Lo sapeva bene Pearl S. Buck, una scrittrice di grande talento, che nel 1938 vinse il premio Nobel, prima donna americana. I suoi libri sono in gran parte dedicati alla Cina e alla sua vita in quel paese (è una bella storia, uno di questi giorni ve la racconto), ma in “Questo indomito cuore” http://www.sonzognoeditori.it/autori/libro/4542594-questo-indomito-cuore fa un’analisi della condizione della donna americana negli anni trenta.
“Voglio essere la miglior moglie del mondo, la migliore madre. Voglio fare un monte di belle cose nel bronzo e nella pietra, cose che dureranno in eterno. Non c’è niente che non voglia fare”.
Così parla la protagonista, Susan, che vuole essere una brava moglie e una brava madre, ma che ha una pulsione artistica fortissima che la rende una grande scultrice. Letto con gli occhi di oggi il libro (che ha una copertina orribile) può anche sembrare banale, ma va letto immaginando la potenza di questa storia al tempo in cui è stata scritta. Prima delle casalinghe disperate, prima di Betty Friedan, prima di quel movimento che un giorno fece scoprire alle donne di essere profondamente infelici.
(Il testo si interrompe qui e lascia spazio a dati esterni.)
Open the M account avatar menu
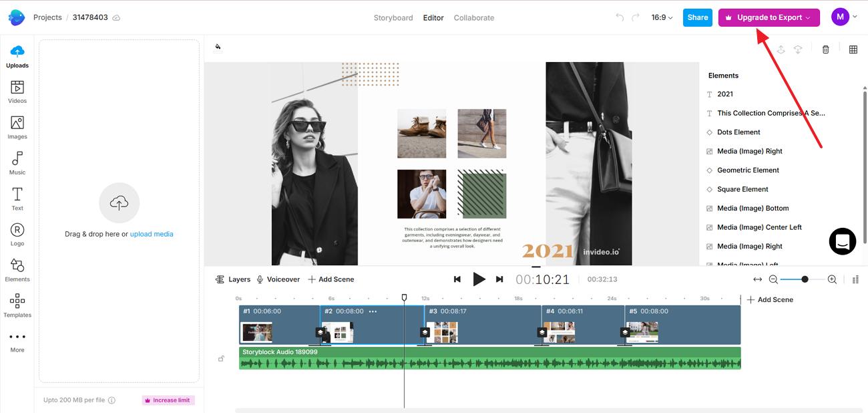The image size is (868, 413). coord(840,16)
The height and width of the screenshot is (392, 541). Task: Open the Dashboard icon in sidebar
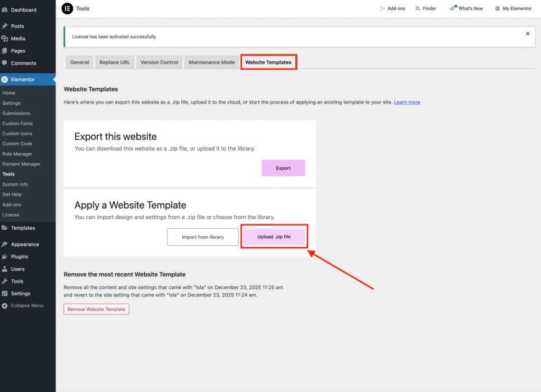5,10
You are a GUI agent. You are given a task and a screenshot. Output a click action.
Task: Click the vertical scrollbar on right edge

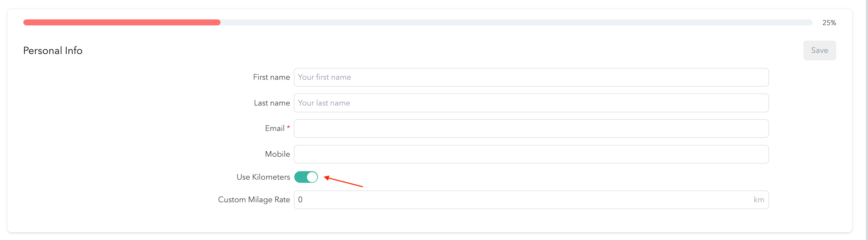(x=866, y=120)
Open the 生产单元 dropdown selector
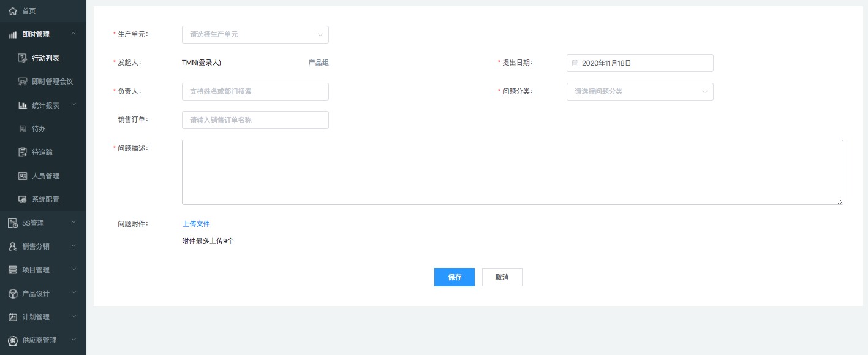The image size is (868, 355). [255, 35]
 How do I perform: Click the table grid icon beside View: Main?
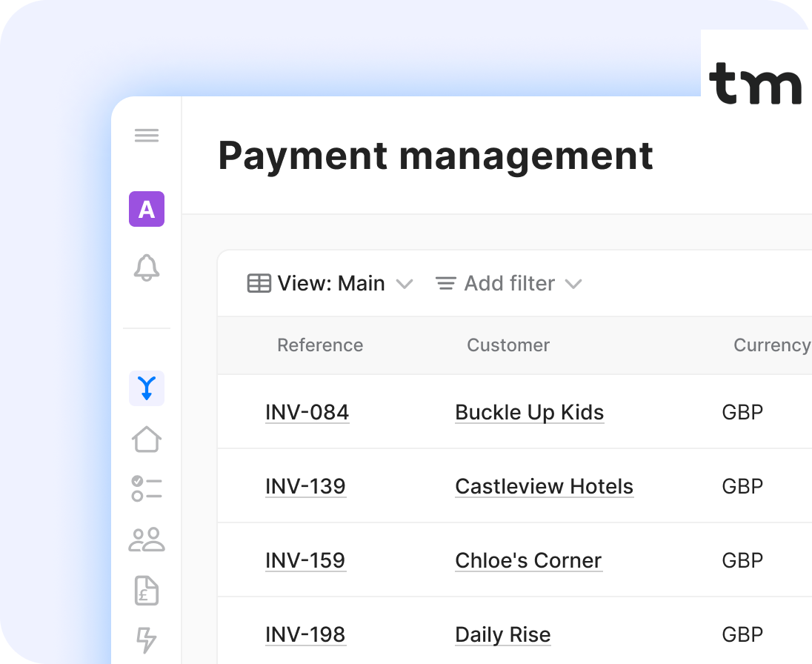259,283
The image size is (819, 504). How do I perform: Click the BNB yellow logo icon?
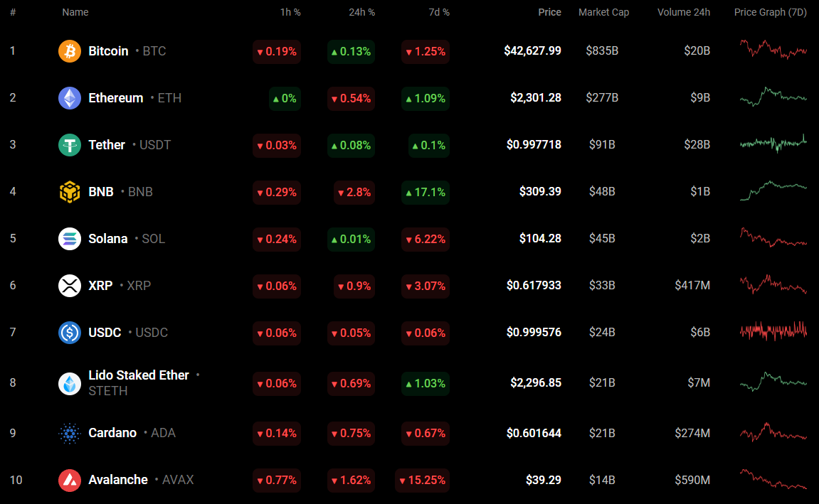[x=70, y=192]
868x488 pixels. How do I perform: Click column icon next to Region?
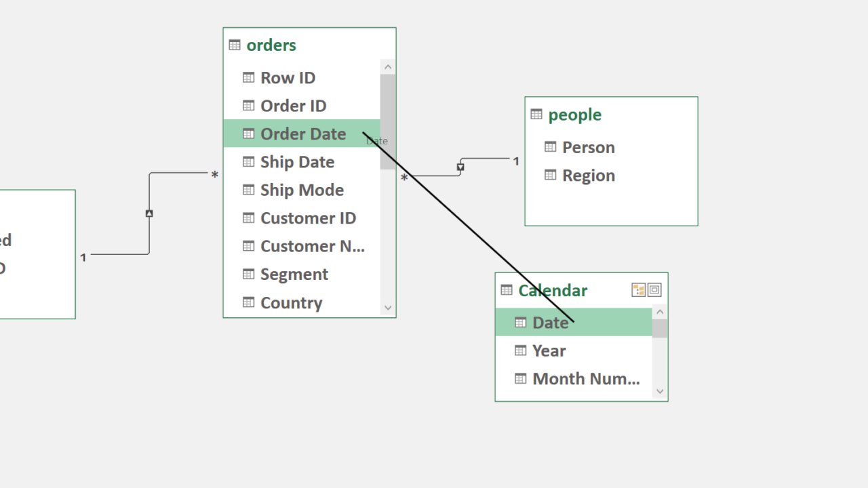point(551,176)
E uno dei motivi era anche per l’incapacità di queste donne di coltivare i propri talenti, per l’insoddisfazione di vivere in un mondo che sembrava non aver bisogno della loro arte.
Per questo è interessante l’iniziativa di Woman on the map http://www.iodonna.it/attualita/storie-e-reportage/2015/08/18/women-map-la-app-che-celebra-le-donne-invisibili-della-storia/.
Ci mettiamo all’opera per indicare un po’ di italiane da inserire in questa mappatura?